Markets Positioning Ahead of Wednesday's Q2 GDP Reading


Economic Data

- (IE) Ireland Jun Retail Sales Volume M/M: -1.7% v +0.4% prior; Y/Y: 4.8% v 5.5% prior
- (BR) Brazil July FGV Construction Costs M/M: % v 0.7%e
- (IL) Israel Central Bank cuts Base Rate by 25bps to 0.50%, not expected
- (US) July Preliminary Markit Services PMI: 61 v 59.8e; Composite PMI: 60.9 v 61.0 prior-
- (US) Jun Pending Home Sales M/M: -1.1% v +0.5%e; Y/Y: -4.5% v -5.2%e

- (US) July Dallas Fed Manufacturing Activity: 12.7 v 12.0e

- Participants appear to be positioning themselves conservatively ahead of the first reading of second-quarter GDP on Wednesday. Equity indices did well in Asia trading and were pretty flat in Europe ahead of the US open, but have tracked the decline in US stocks. The yield on the 10-year UST has come in and is not too far above its May low of 2.438%. As of writing, the DJIA is down 0.27%, the S&P500 is down 0.45% and the Nasdaq is down 0.53%.

- The July Markit services PMI reading showed activity in the services sector hit its highest level in 4.5 years, equal to the June reading. Much like last week's new home sales data, June pending home sales data out this morning declined more than 1%, disappointing expectations for a slight gain. The NAR warned that tight credit conditions are deterring a higher number of potential buyers.

- Shares of Cummins are getting pushed lower this morning by the negative tone in broader markets, with CMI down 3% despite a decent quarterly report. The firm grew revenue 7% y/y and earnings rose, with the latter modestly topping consensus expectations. Cummins adjusted is FY revenue guidance up slightly.

- This week is poised to be the busiest week for IPOs since August 2000, according to Dealogic. Up to 25 companies will go public this week, raising around $7 billion. One of the big highlights will be Synchrony Financial, the credit card arm of General Electric.

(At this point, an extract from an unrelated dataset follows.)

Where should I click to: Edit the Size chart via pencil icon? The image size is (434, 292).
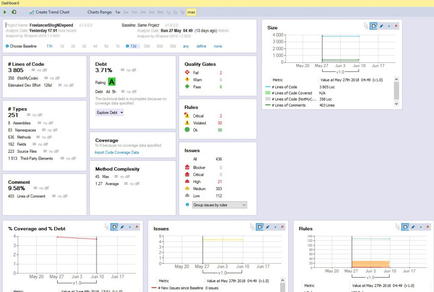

The firm is looking to raise $3.1 billion, which would value Synchrony around $20bn.

- Today's big deals are being met by boatloads of skepticism. Online real estate site Trulia agreed to be acquired by competitor Zillow for $3.5 billion in stock, valuing it around $70.53 a share. Critics point out that in its last quarterly numers, Zillow reported a $6 million loss on $66 million in revenue, while Trulia lost $15 million on $54 million in revenue. Promised cost savings would get the combined company to about breakeven.

- Family Dollar agreed to be acquired by Dollar Tree for $74.50/share, in a total deal valued at $9.2 billion. Activist Carl Icahn has been pushing FDO to sell itself to one of the other dollar store operators, but analysts don't like the deal, noting that both firms have flagging sales, have very different business models and would yield few cost savings and the combined entity would have a very high debt load.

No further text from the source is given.